# Page

==============================

M.Barutwanayo a indiqué que plusieurs catégories de jus sont présentes sur le marché. Et leur composition n’est pas bien claire : « En lisant sur l’étiquette, on ne parvient pas à voir d’où vient la matière première. » Pour lui, quand un propriétaire d’une unité de production dit qu’il fabrique le jus de Maracoudja alors qu’il n’a même pas un hectare de matière première, c’est inquiétant : « Est-ce que ce jus est fabriqué réellement à base de Maracoudja ? Ou si quelqu’un te dit qu’il produit des quantités énormes de boisson à base de bananes et qu’on ne voit jamais cinq camions pleins de bananes entrer dans son entreprise, il ya lieu de se poser des questions. »
Le gouverneur a demandé au ministère du Commerce de faire des investigations au niveau de la SOSUMO : « Il faut qu’on établisse réellement, quelle est la quantité de sucre qui va dans les usines de fabrication des boissons, et des jus. Et par catégorie ».
M.Barutwanayo ne doute pas que ces jus soient fabriqués principalement à base du sucre. « Qu’on ne continue pas à nous mentir que c’est une boisson ou jus à base de Maracoudja, de banane, … C’est du sucre qu’on mélange avec d’autres produits. C’est une sérieuse menace pour la population. »
Les conséquences sont désastreuses
Le gouverneur a insisté sur les conséquences visibles sur terrain : « Nous voyons déjà des gens avec des jambes gonflées, des problèmes conjugaux dans les couples, etc. »
Pour lui, si on n’agit pas vite, on va se réveiller tard : « On se retrouvera avec des hommes qui ont perdu leur virilité, très affaiblis, presque morts physiquement »
Jimmy Hatungimana, le maire de la ville de Bujumbura fait le même constat : « Ces produits rendent les hommes obèses et affectent la vie conjugale. Il faut qu’on protège la vie de notre population ».
A côté des jus produits localement, il doute de la bonne qualité des jus qui inondent le Burundi en provenance de la Tanzanie. « Sont-ils certifiés ? Est-ce que le BBN fait son travail de contrôle de la qualité ? »

==============================

# Informations fournies
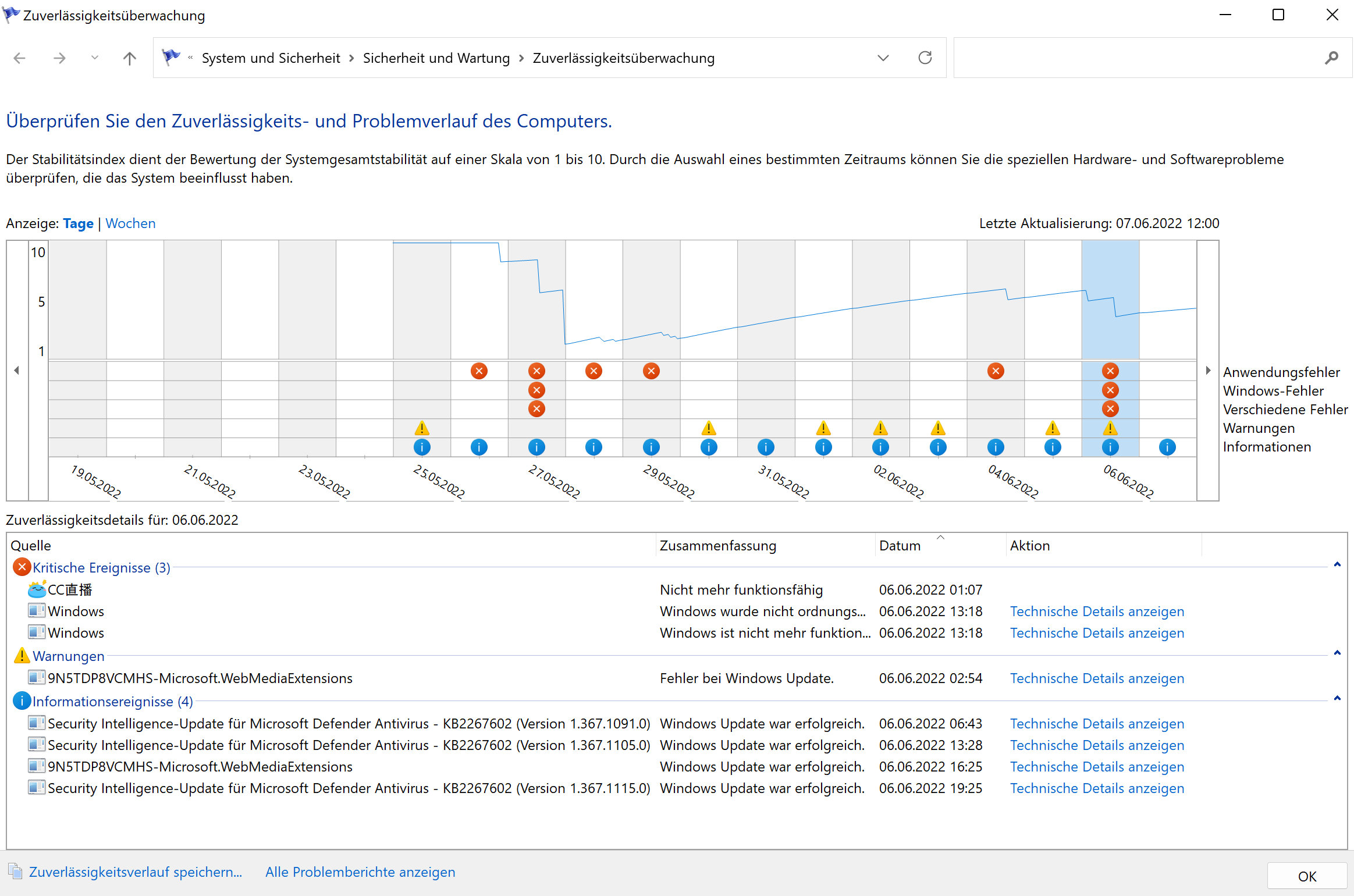Click the search magnifier icon

tap(1331, 58)
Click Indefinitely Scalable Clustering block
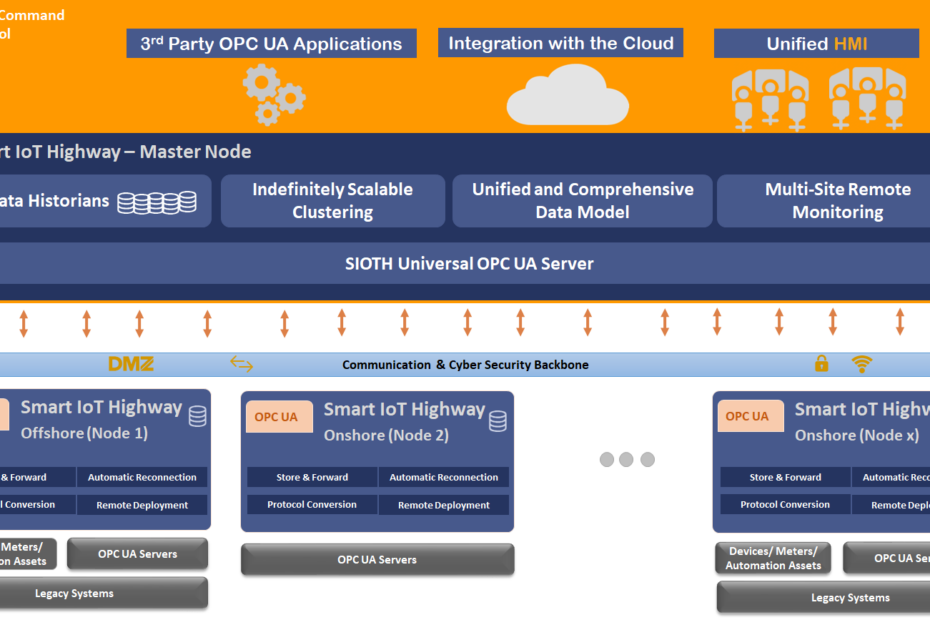930x620 pixels. pos(332,201)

==============================

# Travail à réaliser
a – Dans le texte sur les jus vendus au Burundi, à quel ministère le gouverneur demande-t-il de mener des investigations au niveau de la SOSUMO ?
b – Rédigez la suite du texte sur les jus vendus au Burundi, en reprenant juste après sa dernière phrase.

# Réponses aux tâches
a – Au ministère du Commerce.

b –
Une situation qui intrigue aussi le Colonel Rémy Cishahayo, gouverneur de Kayanza. « La situation est déjà grave à cause de ces jus, toutes ces boissons. Le maire de la ville de Bujumbura vient de dire que demain, les hommes vont perdre leur virilité. Non. Ça a déjà commencé. Il y a même des morts. On retrouve leurs cadavres emportés par les caniveaux, les ruisseaux. Des couples se disloquent. C’est déjà une réalité. »
D’après lui, c’est très regrettable de voir un jeune de 30 ans très affaibli suite à la consommation de ces boissons. Ce qui conduit à la dislocation de plusieurs couples.
Il est convaincu, que ces jus sont simplement fabriqués à partir du sucre. « Pire encore, ces usines de production ne paient pas d’impôts. Ce qui signifie qu’on perd doublement : des personnes et de l’argent. Donc, on va y mettre de la rigueur. »
BBN indexé
D’après Colonel Rémy Cishahayo, les administratifs sont quelque part bloqués pour contrôler ces unités de transformation : « C’est difficile de fermer ou de suspendre les activités d’une usine, une entreprise qui dispose des autorisations et des documents signés par BBN. »
Il a d’ailleurs signalé que certaines de ces usines n’ont pas d’adresse physique connue. « Elles se trouvent dans des maisons d’habitation. D’un côté, on trouve une chambre pour les enfants, une autre pour le couple, et l’usine là-dedans. Et ce qui est très surprenant, elles ont des autorisations de BBN. »
Il a interpellé le bureau burundais de normalisation : « Quels sont vos critères pour donner des autorisations ? Est-ce que vous n’effectuez pas une visite du site avant de donner votre accord ? Peut-être qu’il y a des arrangements pour avoir ces autorisations. »
Pour lui, c’est vraiment une question à prendre au sérieux. « Quand on parle de la sécurité, cela ne renvoie pas seulement aux bombes, aux balles, mais aussi à la santé de la population. »
Le gouverneur a indiqué que ces unités de transformation ne sont pas nombreuses à Kayanza, mais à Bujumbura, elles se comptent en milliers : « Dans le quartier Carama, il y a plus de 1000 unités de transformation. Elles sont très cachées. Et les consommateurs meurent à petit feu, s’affaiblissent. »
Il a promis son coup de main aux autorités municipales pour changer la donne : « Il y a des quartiers difficilement accessibles comme Gituro, à Kamenge. Quand un policier s’y hasarde, il y a risque d’être désarmé. Les gens de ces endroits ont une certaine solidarité négative. »
Mais, il a prévenu : « Le pays est en train de se développer. On ne peut pas continuer à marcher sur place. Pour avoir de l’omelette, on doit casser des œufs »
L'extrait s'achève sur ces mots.